The NASA plane was on to the next assignment in its tight schedule and he and his research team had to quickly relinquish their turn. But not before collecting valuable data as the Stardust capsule carrying cometary and interstellar particles successfully touched down in the West Desert salt flats of the U.S. Air Force Utah Test and Training Range.
“It was a very exciting, if short-lived, experience,” the USU physicist told family, friends and colleagues who joined him Feb. 7 at the President’s Home for the tenth talk in the university’s 2005-06 Inaugural Professor Lecture Series. The series highlights the accomplishments of university faculty who have been promoted to full professor in the past year.
Taylor said he and his colleagues were grateful for the opportunity to record the memorable Jan. 15 reentry of the Stardust comet sample return mission capsule.
Taylor’s long held fascination with atmospheric gravity waves and the dynamics of auroras – “those beautiful curtains of green and red lights” – fueled his research and rare expertise in photographing atmospheric phenomena.

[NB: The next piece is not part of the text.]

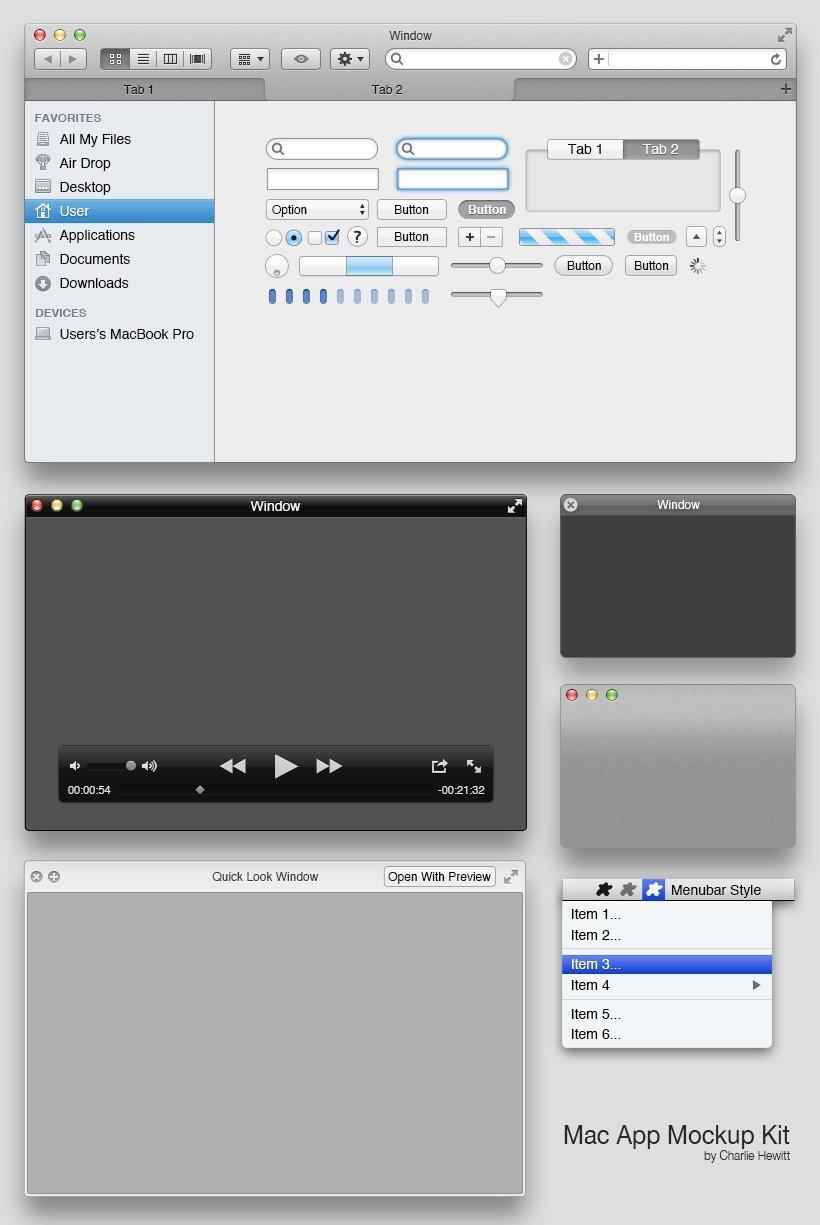
Task: Click the fast-forward button in video player
Action: [x=328, y=766]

“As the DC-8 flew in circles, we trained our camera on Stardust and were able to start collecting data well before its parachute deployed,” said Taylor. “We had experience in photographing meteors and the capsule acted like a giant meteor.”
While Stardust’s primary mission was to rendezvous with a comet and deliver pristine particles held in a cosmic deep freeze for billions of years for earthly study, NASA is keenly interested in the capsule’s performance.
Taylor said Stardust is the first NASA vehicle to sport a heat shield comprised of PICA (Phenolic Impregnated Carbon Ablator). “As NASA looks toward future missions and the next generation of spacecraft, protecting vehicles during reentry is a key concern,” he said.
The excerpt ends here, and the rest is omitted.